> [WHAT THE EXERCISE ASKS] Reproduce the records that follow exactly as they appear.

> [DATASET EXCERPTS]
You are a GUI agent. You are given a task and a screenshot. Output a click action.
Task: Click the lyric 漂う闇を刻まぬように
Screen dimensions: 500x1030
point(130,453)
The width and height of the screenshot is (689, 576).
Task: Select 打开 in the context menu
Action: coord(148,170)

> [RESPONSE TO THIS TASK]
You are a GUI agent. You are given a task and a screenshot. Output a click action.
Task: Click the lyric 漂う闇を刻まぬように
Screen dimensions: 500x1030
point(130,453)
The width and height of the screenshot is (689, 576).
Task: Select 打开 in the context menu
Action: coord(148,170)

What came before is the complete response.